Pick out the lines below with "agent" and list them.

Items listed in a dataset -
*-*-*

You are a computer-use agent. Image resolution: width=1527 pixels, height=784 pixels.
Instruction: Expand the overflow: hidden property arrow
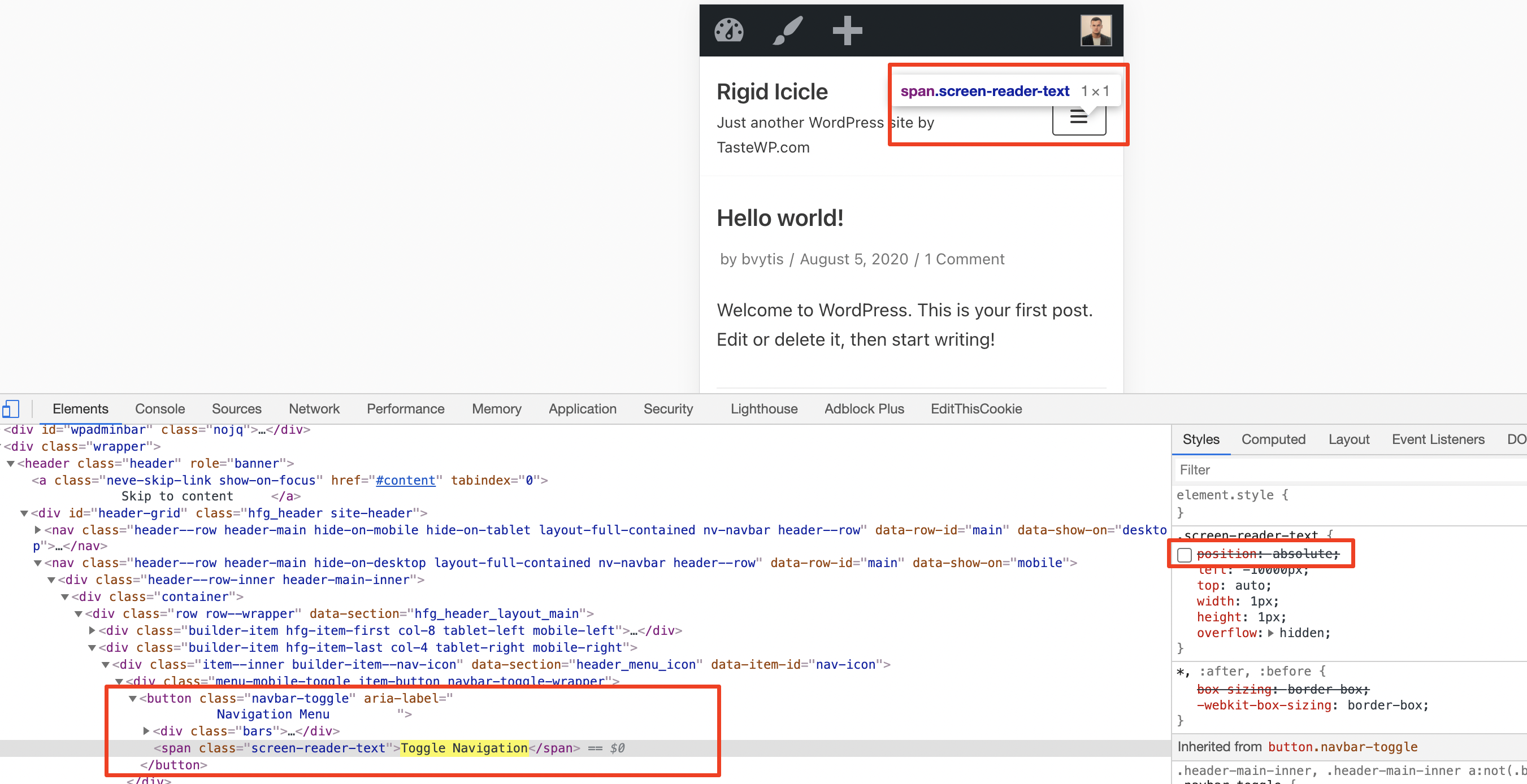point(1270,633)
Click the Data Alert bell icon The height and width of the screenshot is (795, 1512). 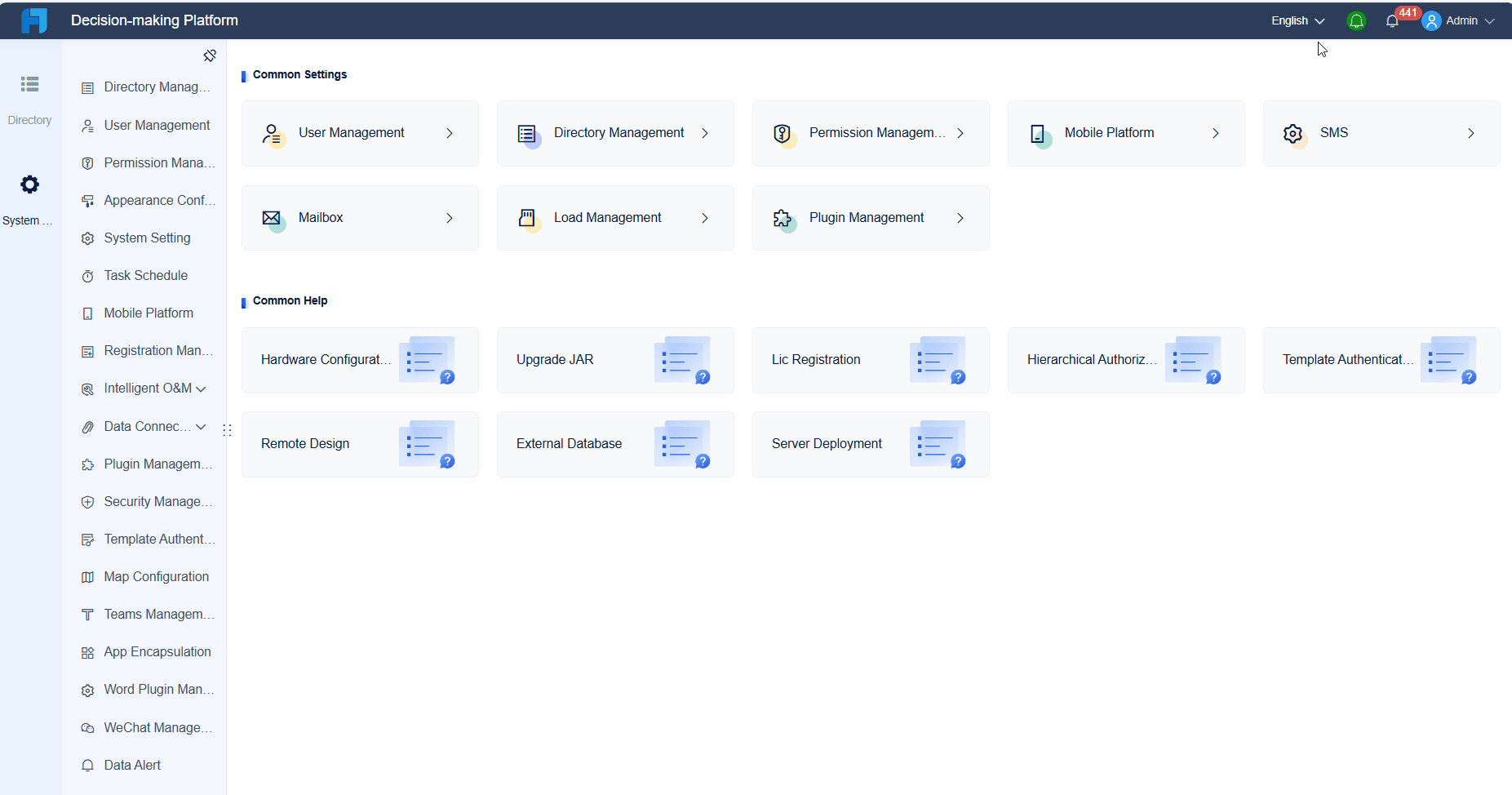click(x=87, y=766)
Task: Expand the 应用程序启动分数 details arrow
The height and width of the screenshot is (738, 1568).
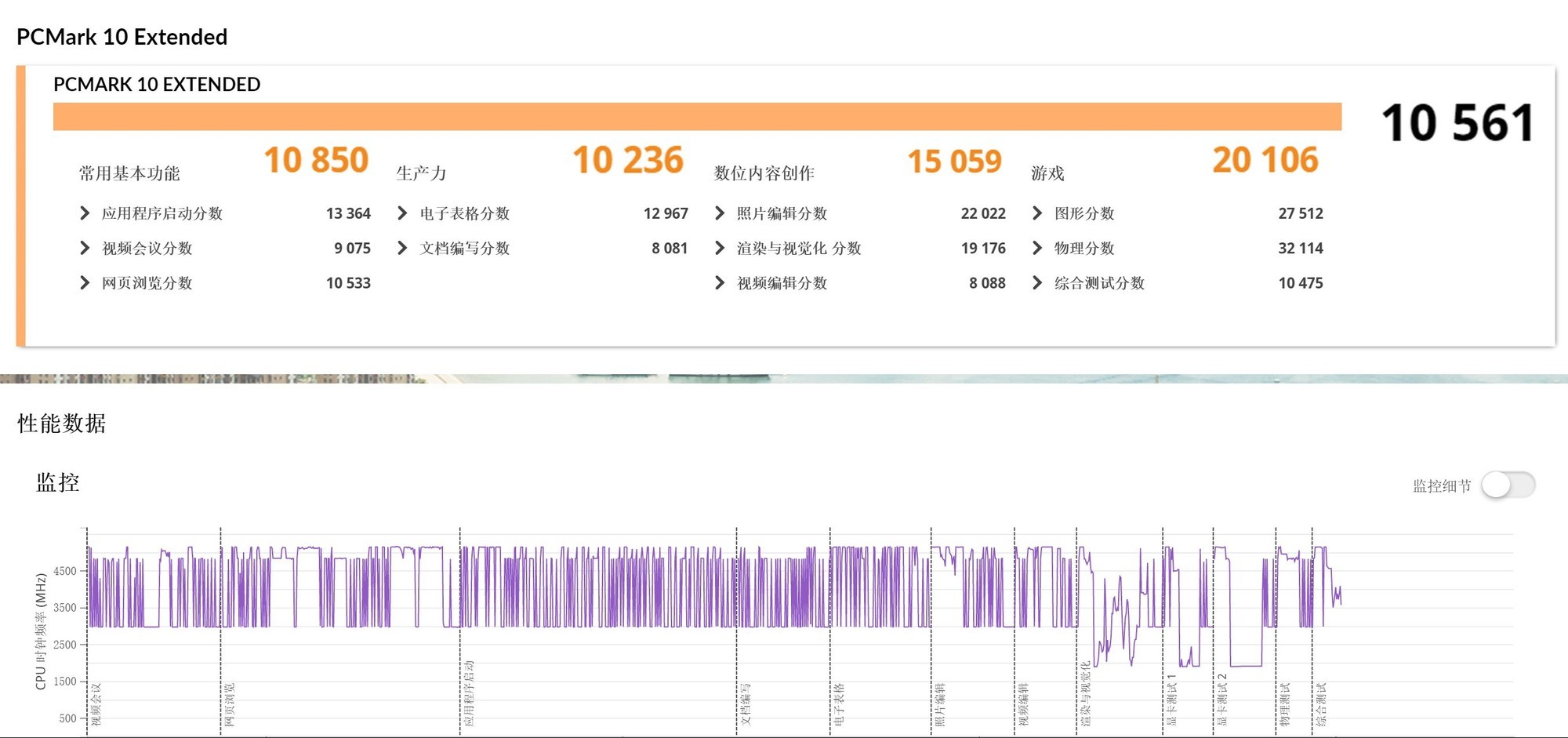Action: coord(85,213)
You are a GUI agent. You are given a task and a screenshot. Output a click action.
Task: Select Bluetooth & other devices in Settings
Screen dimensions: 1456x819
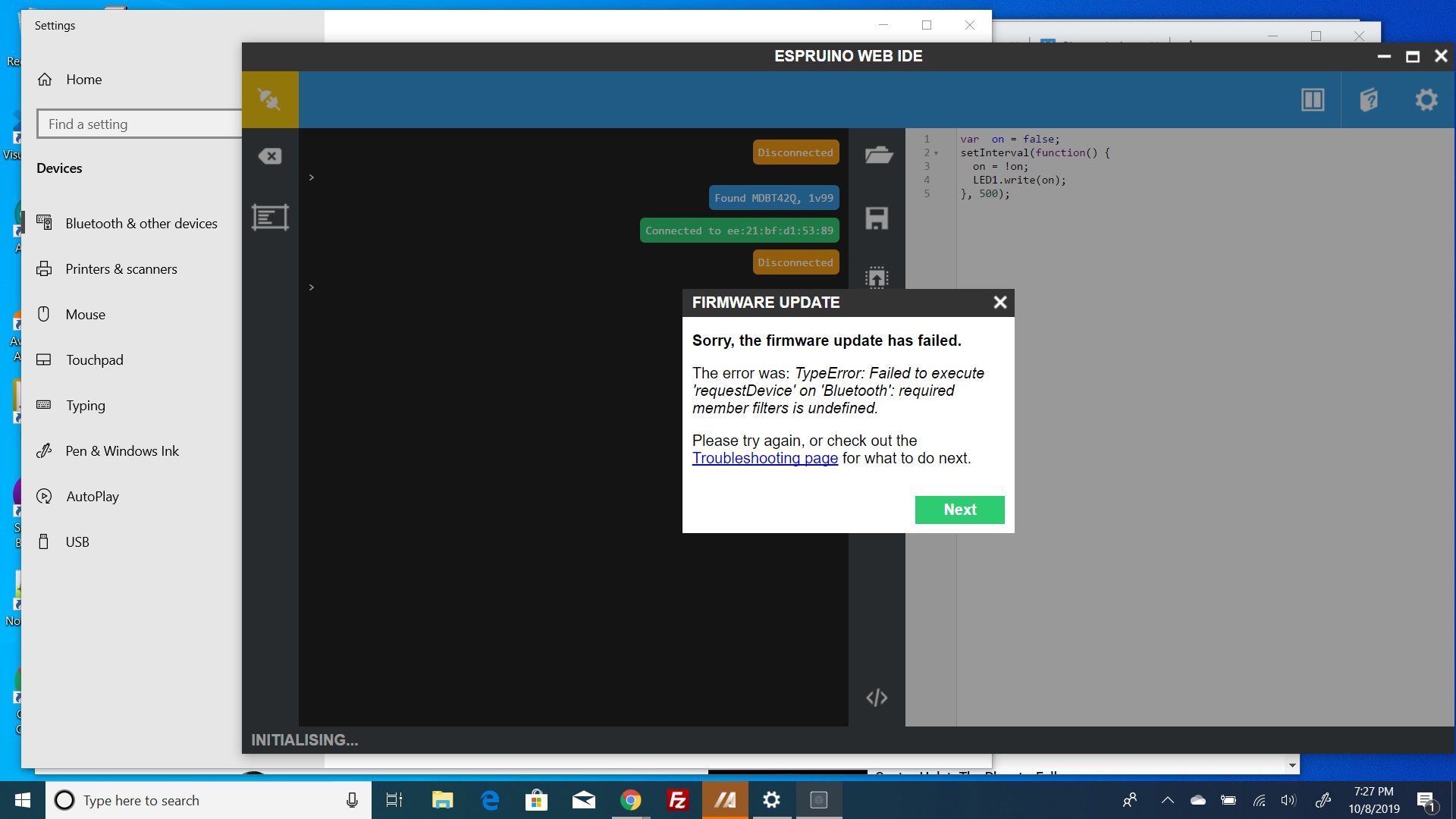click(x=140, y=223)
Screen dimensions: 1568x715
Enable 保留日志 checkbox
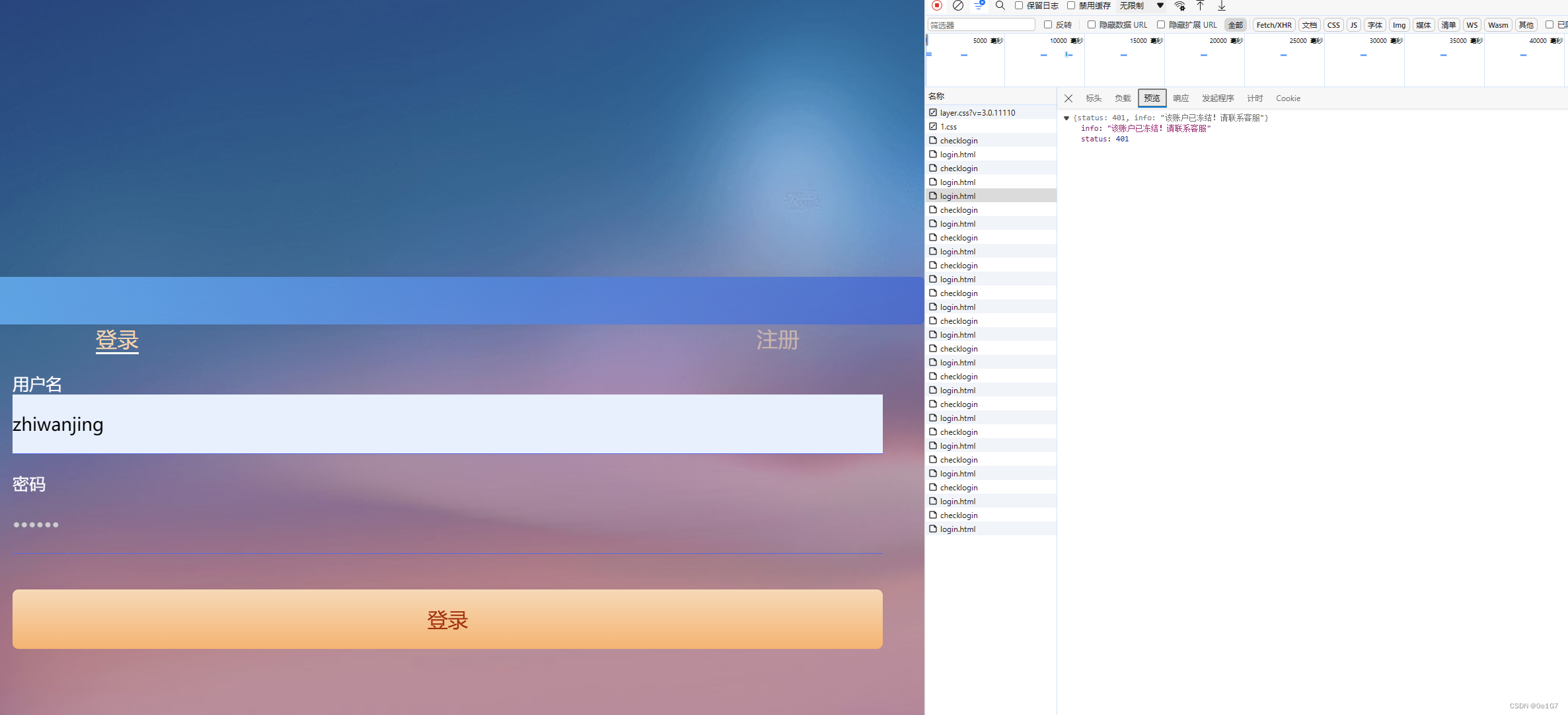[x=1019, y=5]
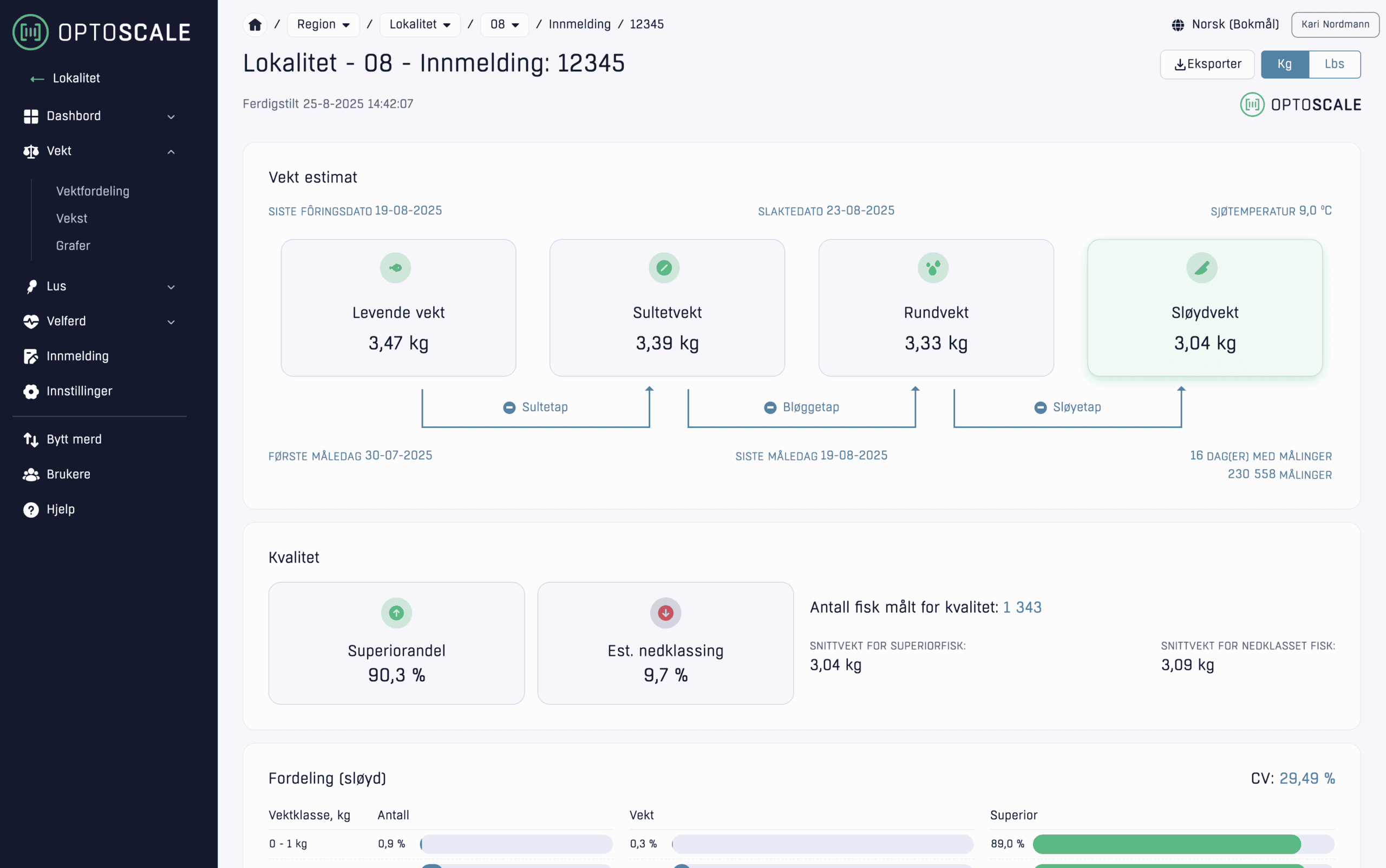Screen dimensions: 1386x868
Task: Click the Sløydvekt knife icon
Action: tap(1201, 267)
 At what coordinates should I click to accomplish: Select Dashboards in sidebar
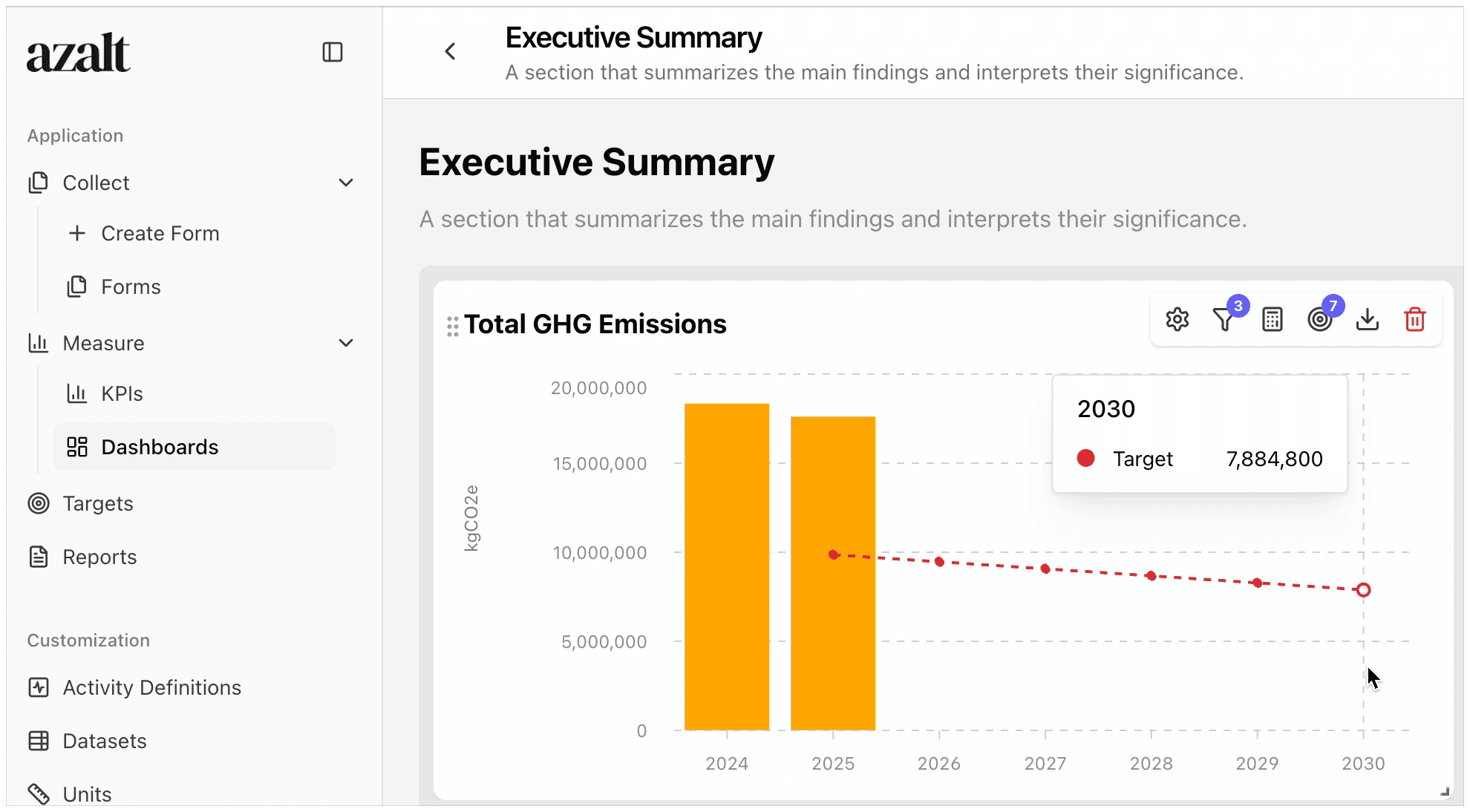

*-*-*

TASK RESPONSE -
You are a computer-use agent. Image resolution: width=1527 pixels, height=784 pixels.
You are a GUI agent. You are given a task and a screenshot. Output a click action.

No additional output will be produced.